Win32:Ldpinch-EU [Trj]

  1. How was it detected? What was scanning, you yourself or the back-ground scanner? When did the message occur on a download, unzipping, opening a file, mail or mail-attachment, etc.?
    I was doing a system startup scan.

  2. What was the source of the file, where did the file come from?.: e.g. address, URL, source.
    C:\WINDOWS\system32~GLH0006.TMP
    C:\WINDOWS\system32\rkinstaller.exe
    C:\WINDOWS\system32\RKINST~1.exe

  3. When was it downloaded or received?
    Not sure.

  4. What is the exact file name with extension.
    C:\WINDOWS\system32~GLH0006.TMP
    C:\WINDOWS\system32\rkinstaller.exe
    C:\WINDOWS\system32\RKINST~1.exe

I can’t seem to figure out how to get rid of it. There’s another virus, but I forgot to write it down. It began with a K… but I don’t know if that helps.

~Jade

Hi JadedNightDragon,

rkinstaller.exe seems to be adware, so I suggest you run a couple of free anti-adware programs:

Ad-Aware:

http://www.download.com/3000-2144-10045910.html

Spybot Search & Destroy:

http://www.safer-networking.org/

Also there’s a good free anti-Trojan program you could try:

a-Squared:

http://www.emsisoft.com/en/software/free/

You might also consider proactive protection, in order to place files in the system folders and create registry entries you need permission.

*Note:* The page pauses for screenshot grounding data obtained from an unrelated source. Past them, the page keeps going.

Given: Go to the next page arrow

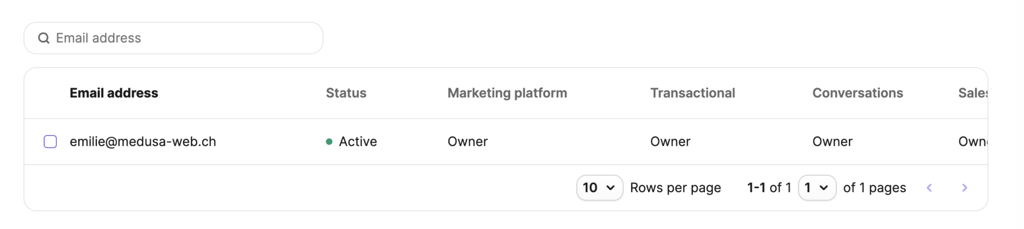Looking at the screenshot, I should (x=965, y=188).
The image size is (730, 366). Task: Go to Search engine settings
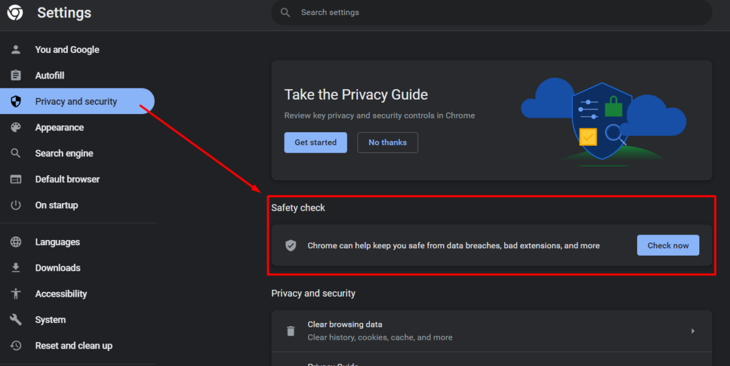click(64, 153)
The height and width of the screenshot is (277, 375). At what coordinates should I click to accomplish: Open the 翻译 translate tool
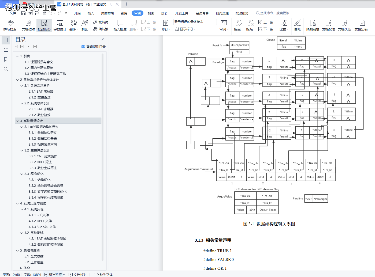[73, 24]
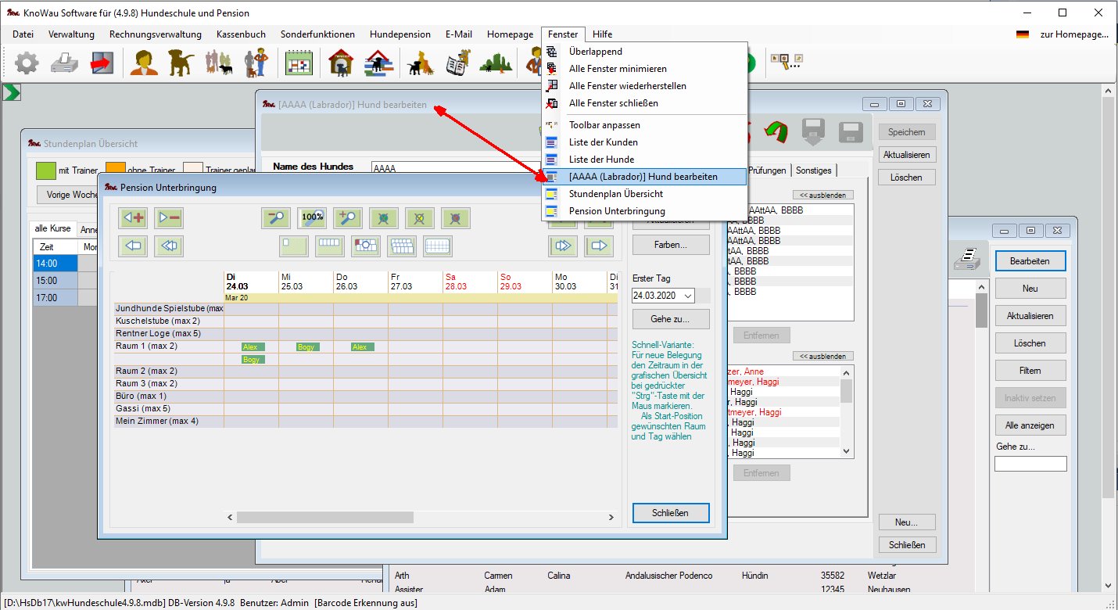Click the Schließen button in Pension Unterbringung
The height and width of the screenshot is (610, 1118).
670,513
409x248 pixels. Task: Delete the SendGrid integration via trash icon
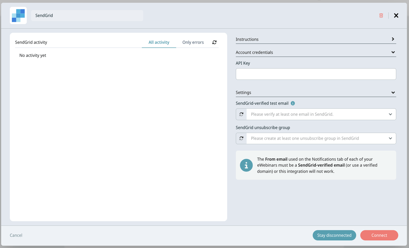[x=381, y=15]
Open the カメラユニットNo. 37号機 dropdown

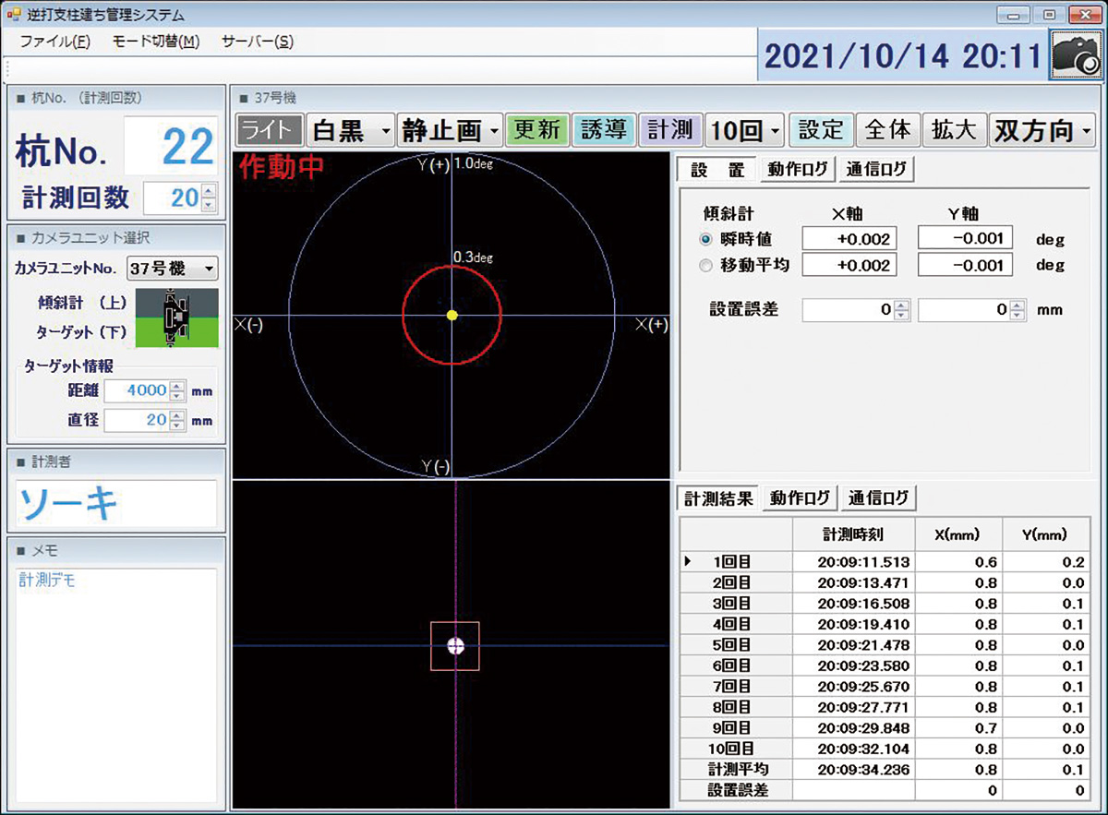click(x=172, y=269)
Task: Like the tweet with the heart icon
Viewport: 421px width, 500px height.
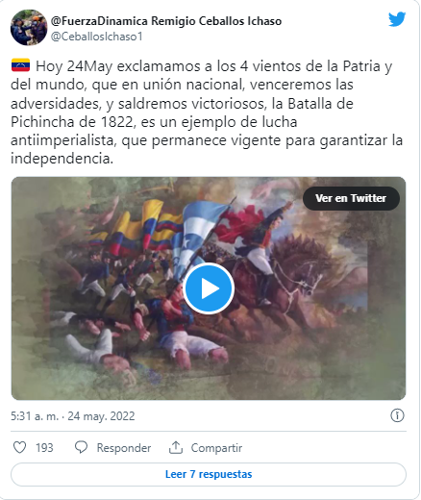Action: [19, 447]
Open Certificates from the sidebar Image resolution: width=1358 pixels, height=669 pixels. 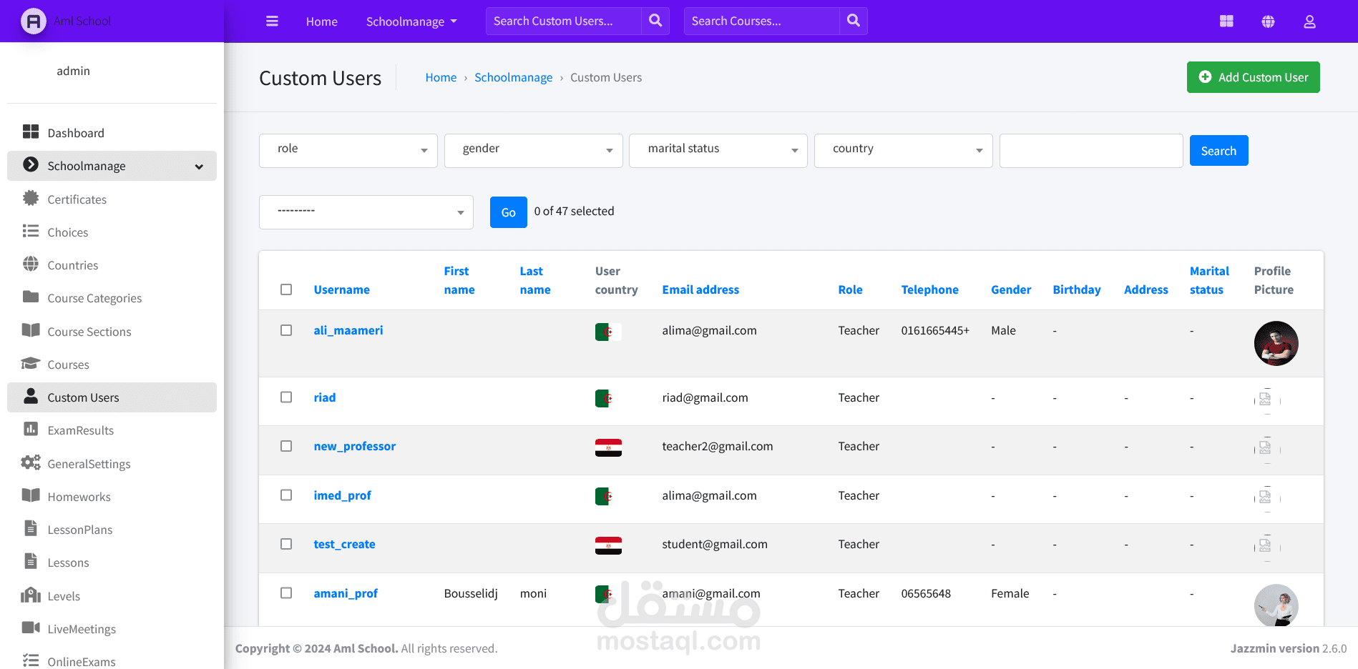click(77, 199)

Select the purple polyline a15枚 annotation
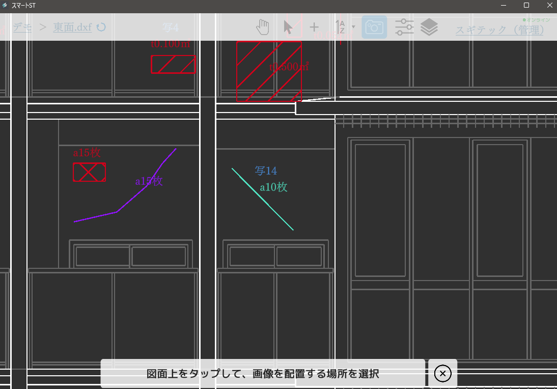click(117, 211)
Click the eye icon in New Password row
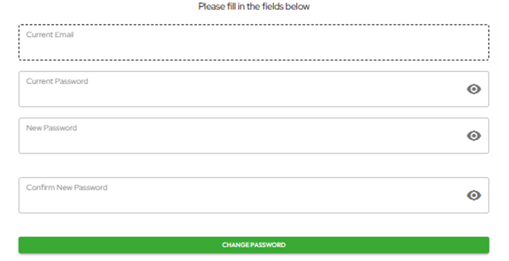This screenshot has height=261, width=509. click(473, 136)
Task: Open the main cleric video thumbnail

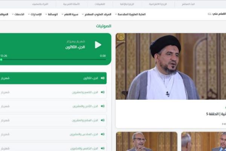Action: tap(171, 66)
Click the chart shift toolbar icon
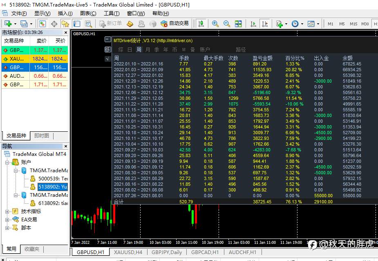Image resolution: width=378 pixels, height=261 pixels. tap(265, 24)
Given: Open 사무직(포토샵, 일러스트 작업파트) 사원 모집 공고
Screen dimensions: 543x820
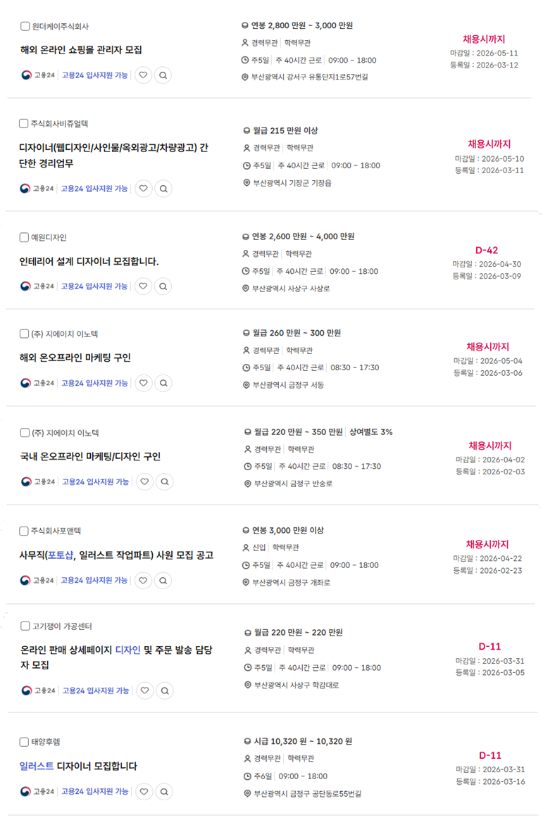Looking at the screenshot, I should pyautogui.click(x=116, y=555).
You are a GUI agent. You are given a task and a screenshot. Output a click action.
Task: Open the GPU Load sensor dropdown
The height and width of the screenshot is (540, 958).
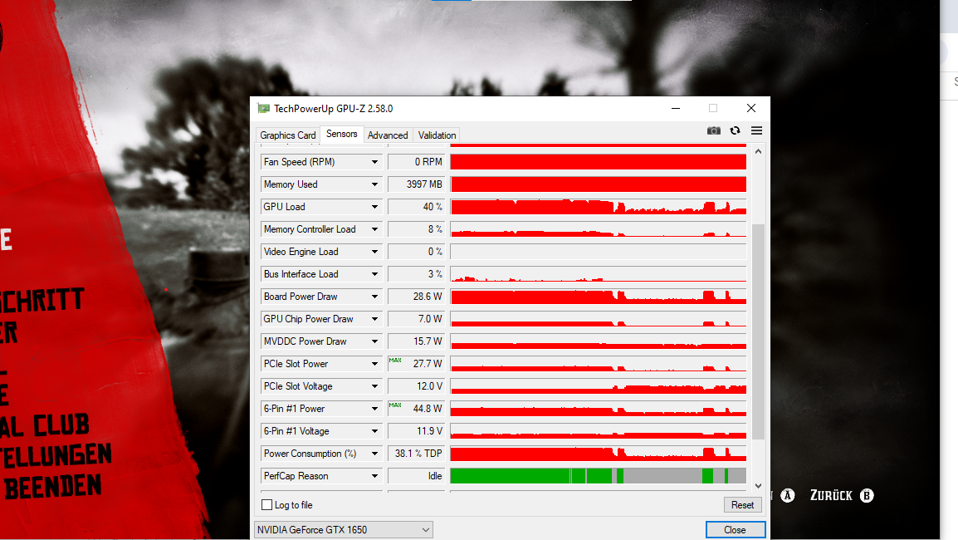point(374,206)
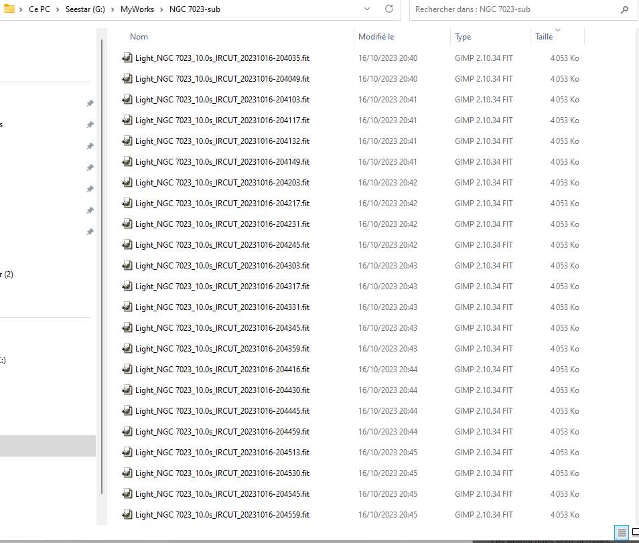Viewport: 639px width, 543px height.
Task: Click the file icon of Light_NGC 7023 204035.fit
Action: click(127, 58)
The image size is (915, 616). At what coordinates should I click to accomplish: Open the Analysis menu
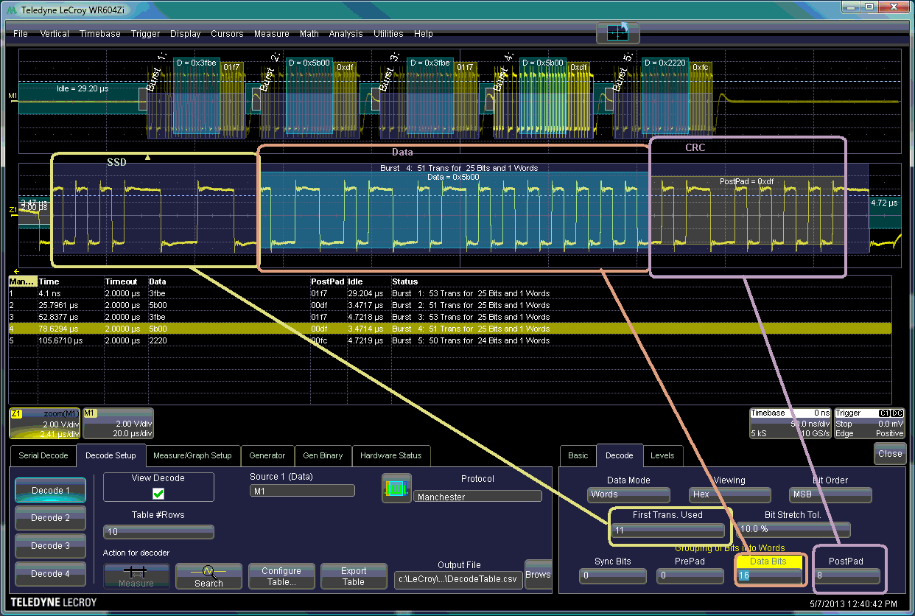346,34
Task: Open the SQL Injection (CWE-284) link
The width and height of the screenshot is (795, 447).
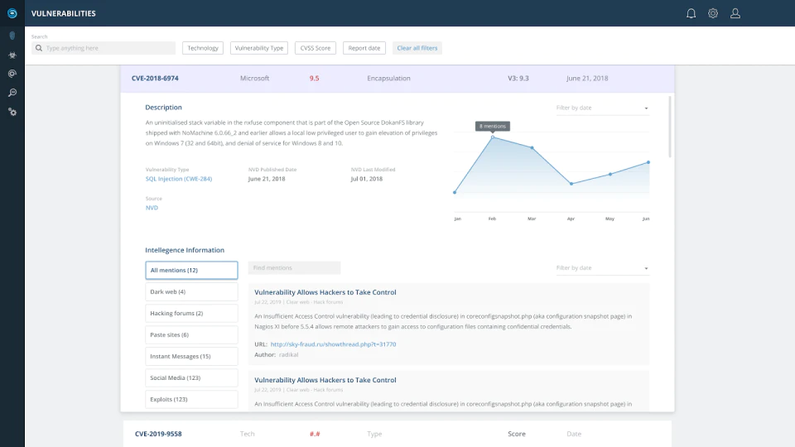Action: 179,179
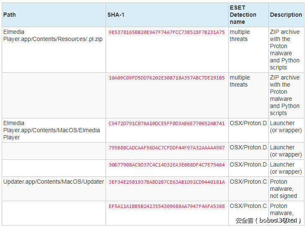Click "multiple threats" beside the 10A09C hash
Viewport: 307px width, 228px height.
pyautogui.click(x=240, y=81)
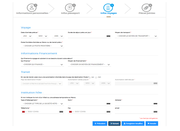The height and width of the screenshot is (131, 180).
Task: Select 'non' for transit authorization
Action: click(x=96, y=77)
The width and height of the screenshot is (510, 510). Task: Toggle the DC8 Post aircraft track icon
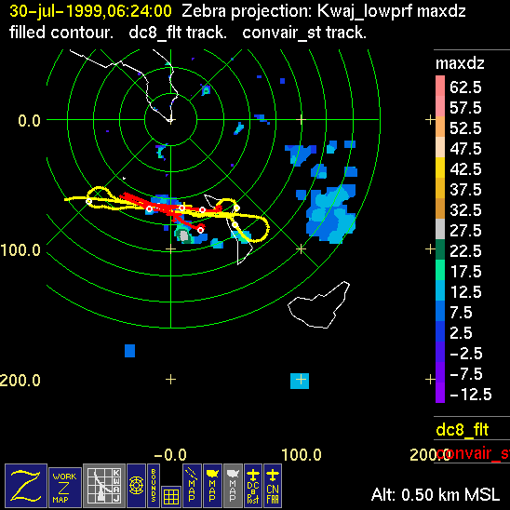coord(253,486)

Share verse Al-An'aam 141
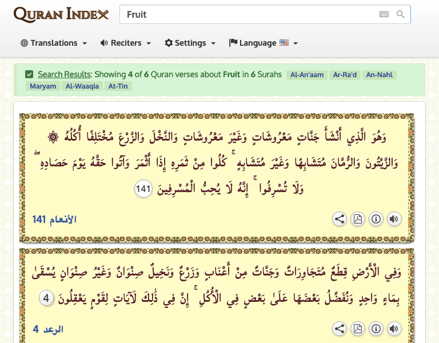pyautogui.click(x=340, y=219)
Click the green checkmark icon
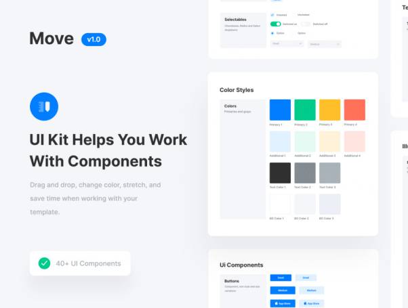 (x=44, y=263)
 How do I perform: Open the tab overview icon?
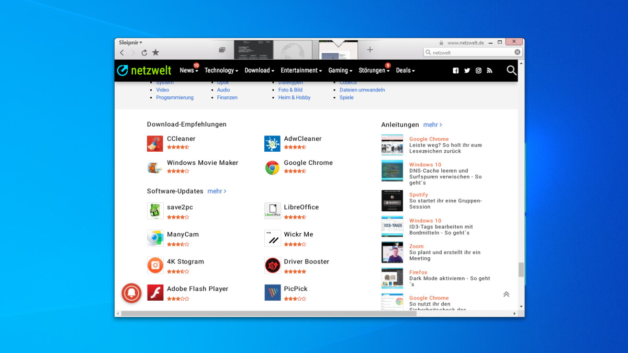click(x=222, y=50)
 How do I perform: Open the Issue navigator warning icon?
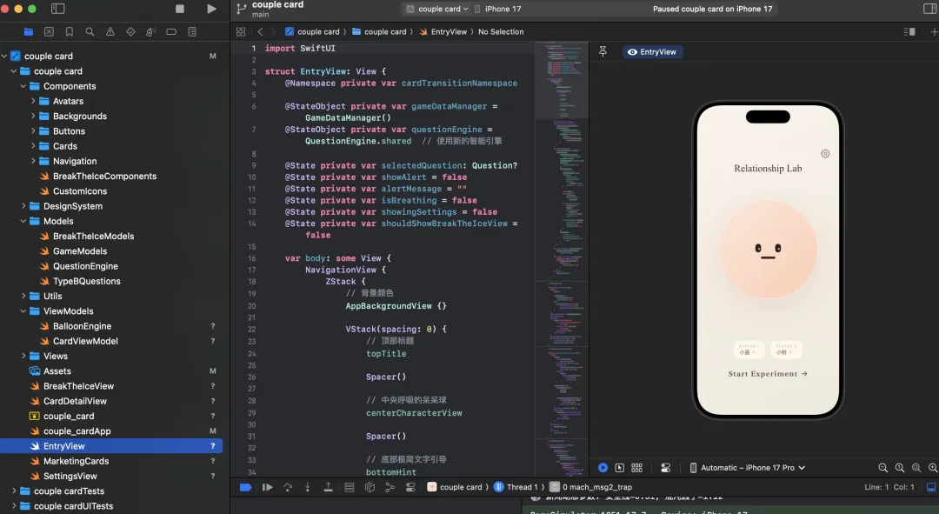click(x=110, y=32)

Whilst browsing or collecting email, etc. if you get infected then the malware by default inherits the same permissions that you have for your user account. So if the user account has administrator rights, the malware has administrator rights and can reap havoc. With limited rights the malware can’t put files in the system folders, create registry entries, etc. This greatly reduces the potential harm that can be done by an undetected or first day virus, etc.

Check out the link to DropMyRights (in my signature below) - Browsing the Web and Reading E-mail Safely as an Administrator. This obviously applies to those NT based OSes that have administrator settings, winNT, win2k, winXP.

Thanks! I’m going to try those programs first. before I try the DMR approach. I looked in the Avast chest and these are all the virus it found:

Win32:
Adware-gen
Trojan-gen
Kuang2
Ldpinch

Can those programs clean those virus? Or do I need something else?

Thanks!

:slight_smile: Hi Jaded :

 The ones you just mentioned are more "spyware" than
"virus"; therefore, an antiSPYWARE/antiTROJAN program
 is more appropiate. I recommend the FREE version of
"SUPERantispyware" from www.superantispyware.com
 AND/OR Ewido ( free ) from :
 www.filehippo.com/download_ewido/?1208 .

 P.S. This is assuming your Operating System is Win XP,
        which you have NOT mentioned at this point and is
        very important in making recommendations.